CHARLESTON, W.Va. — The Kanawha-Charleston Health Department’s Harm Reduction Clinic, which includes the needle exchange, has been suspended, the state Department of Health and Human Resources Bureau for Public Health ordered Monday.

The bureau sent a letter to the health department stating the decision is based on findings following an evaluation of the clinic. Cited reasons include failure to build and maintain community support, lack of information about informing drug users of other programs, insufficient evidence to support the safe recovery and disposal of needles and insufficient evidence regarding the number and types of referrals made to drug treatment.

The health department suspended the needle exchange in March after new rules from Charleston Police Chief Steve Cooper that would have limited the types of needles allowed and who can participate in the needle exchange program.

Charleston Mayor Danny Jones and law enforcement officials have criticized the needle exchange program for an increase of needles left in public spaces. Charleston City Council is expected to vote May 21 on whether to make syringes for illegal drug use illegal, reversing a September 2015 law.


Danny Jones

Jones said on Monday’s edition of WCHS-AM’s “580 Live” he may ask city council to delay a vote after reviewing the bureau’s 62-page report recommending the suspension.

“We’re thinking about 30, 60 days, but if they want to vote me down again, go ahead,” Jones said. “If I lose again, then I lose again, but I want to keep reminding the public what’s at stake here and I think this report shows it all.”

The report indicated that from November 2017 to March 2018, only 34 percent of needle exchange participants visited the clinic in person to get needles. Forty-six percent did not show up in person and 20 percent were labeled ‘unknown.’

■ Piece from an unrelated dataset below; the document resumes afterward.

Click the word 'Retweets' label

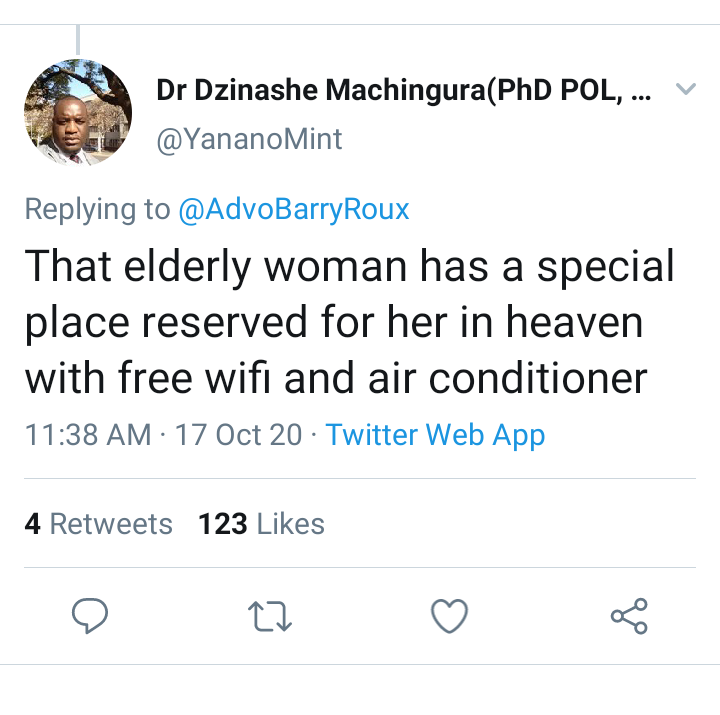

“That’s enough,” Jones said. “That could be your whole report right there, but it’s not 62 pages, but you still have people on the other side, on the health department side that are fighting this.”

The report said there have been concerns in recent months about the operations of the health department and its effect on public safety due to reports of an increase in used needles found in public places.

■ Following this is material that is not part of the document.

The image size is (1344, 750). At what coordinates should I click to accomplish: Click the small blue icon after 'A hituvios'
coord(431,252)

Jones previously requested the state Department of Health and Human Resources review the local health department’s needle exchange program. His goal is to end the effort.

“I want to put the health department out of this business once and for all. It’s not what they’re there for. They’re not supposed to be involved in drug paraphernalia for illegal drugs,” he said.

Jones said he plans to work with police and fire officials to try to stop an attempt to restart needle exchanges at the Kanawha-Charleston Health Department.